Darwin s'intéresse quant à lui aux pigments utilisés pour préparer ces peintures corporelles : « Le rouge est l'oxyde de fer et est préparé en étant recueilli près des ruisseaux, séché et brûlé. Le blanc est d'une nature plus curieuse - dans l'état prêt à l'emploi, il a une gravité spécifique très faible. - Il est recueilli sous l'eau, transformé en boules (comme l'a exprimé J. Button, « tout comme les œufs d'autruche ») et brûlé : il n'a pas fait d'effervescence avec les acides. - Et avec un peu de cobalt, il a donné un bleu permanent. - Je suppose donc que c'est de l'alumine presque pure. - On le trouve dans la montagne d'ardoise, j'imagine à partir de la décomposition des couches de roche feldspathique. - Je n'ai pas obtenu le noir : le noir n'est, je crois, que du charbon de bois et de l'huile ».

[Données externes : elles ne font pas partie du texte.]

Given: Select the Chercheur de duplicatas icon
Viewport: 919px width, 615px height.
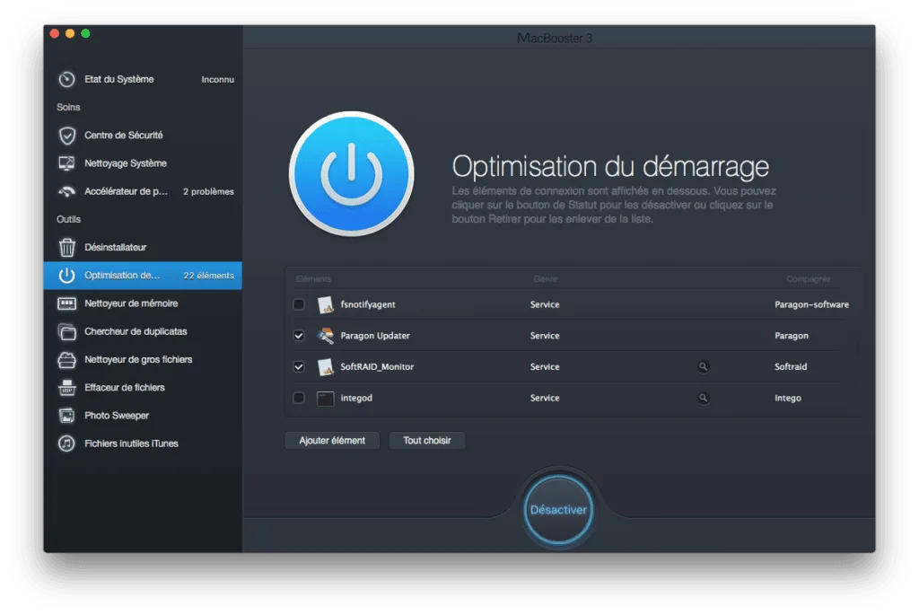Looking at the screenshot, I should click(x=66, y=331).
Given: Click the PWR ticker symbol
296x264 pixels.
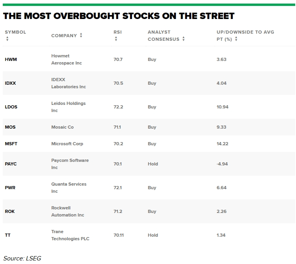Looking at the screenshot, I should pos(10,188).
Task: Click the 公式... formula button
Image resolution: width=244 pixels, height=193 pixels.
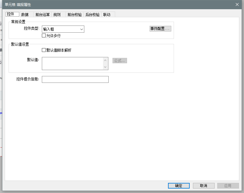Action: [x=120, y=61]
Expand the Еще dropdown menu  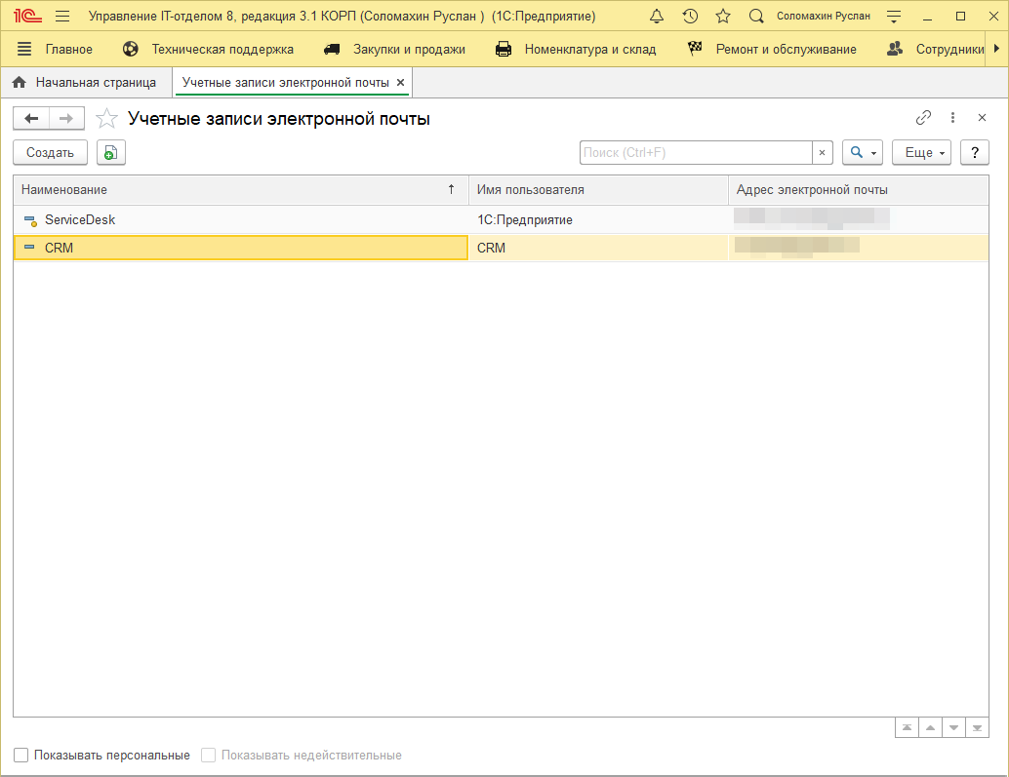(921, 152)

Les Fuégiens avaient également coutume d'arborer des masques pour incarner des esprits puissants, ces personnages jouaient un rôle important lors des rites d'initiation. Portés par des membres de la loge des hommes déjà initiés, ils apparaissaient aux novices comme des manifestations d'esprits effrayants. Les futurs initiés devaient combattre ces esprits et les démasquer pour apprendre la vérité, puis les aînés leur transmettaient l'histoire de la création du monde et l'origine de ces masques. Le père Martin Gusinde effectua plusieurs voyages d'études auprès des Fuegiens entre 1918 et 1924. Il publia, au terme de ces séjours, une œuvre complète sur les peuples de la Terre de Feu. Selon la mythologie des Selk'nams, il rapporte le mythe du dieu solaire Kren (ou Kran, Krren). Kren avait une épouse, Kre, la déesse de la Lune. A cette époque lointaine, la société des Selk'nams était matriarcale et les jeunes femmes appuyaient leur position sociale lors de la cérémonie de Hain. Elles se faisaient passer durant cette cérémonie pour des esprits des mondes souterrains afin d'effrayer les hommes et de leurs soumettre à leur autorité. Un jour, le subterfuge fut découvert et Kren, furieux de la révélation, jeta sa femme Kre dans les flammes. Depuis, la Lune a des tâches visibles depuis la terre. Kren ordonna ensuite que le secret du Hain soit révélé à tous les ancêtres des Selk'nams; après quoi seuls les initiés furent épargnés. Même Tamtam, la fille de Kren, fut sacrifiée. Ainsi s'acheva l'époque du matriarcat; et depuis lors, les hommes sont initiés l'âge venu à la cérémonie de Hain.

Les Fuégiens subirent un génocide au cours des XIXème et XXème siècles ; ils disparurent au milieu du siècle passé. Leurs langages, ainsi que leur culture, sont aujourd'hui perdues. Et les témoignages écrits du Capitaine FitzRoy et de Charles Darwin figurent parmi les derniers documents ethnologiques dont nous disposons désormais.